As a key technology to control glucose level, numerous research studies about glucose prediction have been developed and reported in the literature. Through horizontal comparison with other algorithms [13, 34–38], Table 8 presents the comparison results. It can be seen from the table that most algorithms use a neural network algorithm for prediction, and the pH is mostly less than 60 min. More use of clinical data is very important for a real-world application. The comparison shows that the proposed algorithm has high accuracy in a longer pH.

4. Conclusion

The Collection of blood glucose concentrations is a daily task for every diabetic. By observing the changes in glucose concentration, diet, exercise, and medicine can be adjusted to stabilize glucose and improve the quality of life. Compared with sporadic glucose collection, continuous glucose monitoring has a lot superiorities, but also there are some natural defects. CGM is the using of minimally invasive technology to monitor the glucose concentration in the cell tissue fluid, and there is some delay compared to the blood glucose concentration. In addition, it takes some time for diet and medication to regulate the blood glucose level through metabolism. Therefore, instant blood glucose as a basis for immediate treatment lacks timeliness. At this time, the blood glucose prediction technology as a reference data source for the blood glucose control of diabetic patients is particularly important and is one of the key technologies for the development of artificial pancreas in vitro.

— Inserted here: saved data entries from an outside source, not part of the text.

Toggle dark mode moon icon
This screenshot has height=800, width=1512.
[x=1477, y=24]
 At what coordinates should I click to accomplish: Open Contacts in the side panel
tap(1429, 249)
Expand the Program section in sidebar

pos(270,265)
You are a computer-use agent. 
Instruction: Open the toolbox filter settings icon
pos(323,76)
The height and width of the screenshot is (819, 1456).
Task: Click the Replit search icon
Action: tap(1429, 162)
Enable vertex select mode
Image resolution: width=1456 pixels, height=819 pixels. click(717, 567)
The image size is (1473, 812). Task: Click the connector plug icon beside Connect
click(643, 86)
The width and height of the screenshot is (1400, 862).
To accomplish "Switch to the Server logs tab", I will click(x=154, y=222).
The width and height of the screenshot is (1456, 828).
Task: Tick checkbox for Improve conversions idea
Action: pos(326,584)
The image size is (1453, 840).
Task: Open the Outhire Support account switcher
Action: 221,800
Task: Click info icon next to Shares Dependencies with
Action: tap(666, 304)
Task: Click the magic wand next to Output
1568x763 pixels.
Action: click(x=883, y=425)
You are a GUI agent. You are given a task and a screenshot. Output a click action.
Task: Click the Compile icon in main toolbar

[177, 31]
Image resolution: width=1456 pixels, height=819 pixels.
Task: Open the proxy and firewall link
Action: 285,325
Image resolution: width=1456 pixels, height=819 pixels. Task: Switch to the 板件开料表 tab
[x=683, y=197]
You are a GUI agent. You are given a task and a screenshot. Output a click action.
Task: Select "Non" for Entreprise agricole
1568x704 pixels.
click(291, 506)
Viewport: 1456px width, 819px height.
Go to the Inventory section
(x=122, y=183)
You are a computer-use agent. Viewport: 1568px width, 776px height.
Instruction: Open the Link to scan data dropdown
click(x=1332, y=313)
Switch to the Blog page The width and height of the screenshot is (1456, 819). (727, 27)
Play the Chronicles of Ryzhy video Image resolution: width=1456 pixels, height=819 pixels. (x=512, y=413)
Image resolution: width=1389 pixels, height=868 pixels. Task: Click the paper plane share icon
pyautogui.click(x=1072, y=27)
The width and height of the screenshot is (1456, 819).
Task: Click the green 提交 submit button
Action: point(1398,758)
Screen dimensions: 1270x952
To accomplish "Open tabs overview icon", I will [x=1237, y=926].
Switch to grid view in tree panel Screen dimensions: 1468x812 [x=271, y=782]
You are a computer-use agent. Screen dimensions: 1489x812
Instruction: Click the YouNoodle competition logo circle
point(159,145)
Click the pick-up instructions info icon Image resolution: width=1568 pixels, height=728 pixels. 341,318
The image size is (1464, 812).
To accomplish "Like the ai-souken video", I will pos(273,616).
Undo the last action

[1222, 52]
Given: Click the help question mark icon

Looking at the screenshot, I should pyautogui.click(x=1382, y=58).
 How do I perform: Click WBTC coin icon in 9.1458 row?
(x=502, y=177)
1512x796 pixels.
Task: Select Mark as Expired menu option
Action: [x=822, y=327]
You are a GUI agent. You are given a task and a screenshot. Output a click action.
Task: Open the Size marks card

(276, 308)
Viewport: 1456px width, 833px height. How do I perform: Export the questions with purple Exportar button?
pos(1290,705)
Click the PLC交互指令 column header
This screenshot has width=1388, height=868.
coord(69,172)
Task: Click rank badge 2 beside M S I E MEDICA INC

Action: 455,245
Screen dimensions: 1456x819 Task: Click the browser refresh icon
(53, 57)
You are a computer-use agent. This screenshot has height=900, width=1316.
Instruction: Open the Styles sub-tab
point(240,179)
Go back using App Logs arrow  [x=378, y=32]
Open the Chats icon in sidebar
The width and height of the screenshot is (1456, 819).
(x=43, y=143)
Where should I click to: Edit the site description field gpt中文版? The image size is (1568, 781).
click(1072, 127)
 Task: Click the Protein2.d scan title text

In this paper, the glucose prediction algorithm was studied based on different clinical data. Fusing modal decomposition, modal filtering, and neural network prediction, a new continuous glucose prediction algorithm–GPCEMBP was proposed through theoretical derivation and experimental comparison. Among them, the neural network structure design and parameter optimization methods were also explained in detail. Compared with other algorithms, the GPCEMBP algorithm showed a better full mode decomposition and less additional noise residual in the mode in the mode decomposition algorithm part, a better effective mode filtering in the mode filtering algorithm part, and a more excellent nonlinear fitting with a more efficient convergence in the neural network algorithm part. The GPCEMBP algorithm has better prediction accuracy and robustness within 84 min. In the future, based on glucose data collected from different CGMs, the proposed algorithm will be integrated into the control system of an artificial pancreas controller to help it implement glucose regulation measures in advance and in time and stabilize the dynamic glucose fluctuations.

In addition, on the one hand, the research of the algorithm can be improved on the efficiency of dynamic parameter optimization, so as to improve the timeliness of the fusion. On the other hand, the differences between the predictive data and the original data can be further quantified and analyzed to carry out research on the soft alarm of glucose control.

Data Availability

The data used to support the findings of this study are available from the corresponding author upon request.

Conflicts of Interest

The authors declare that they have no conflicts of interest.

Acknowledgments

This work has been partially funded by the National Natural Science Foundation of China (No. 61471233) and the Key Project of Basic Research of the Shanghai Municipal Science and Technology Commission, China (No. 13NM1401300).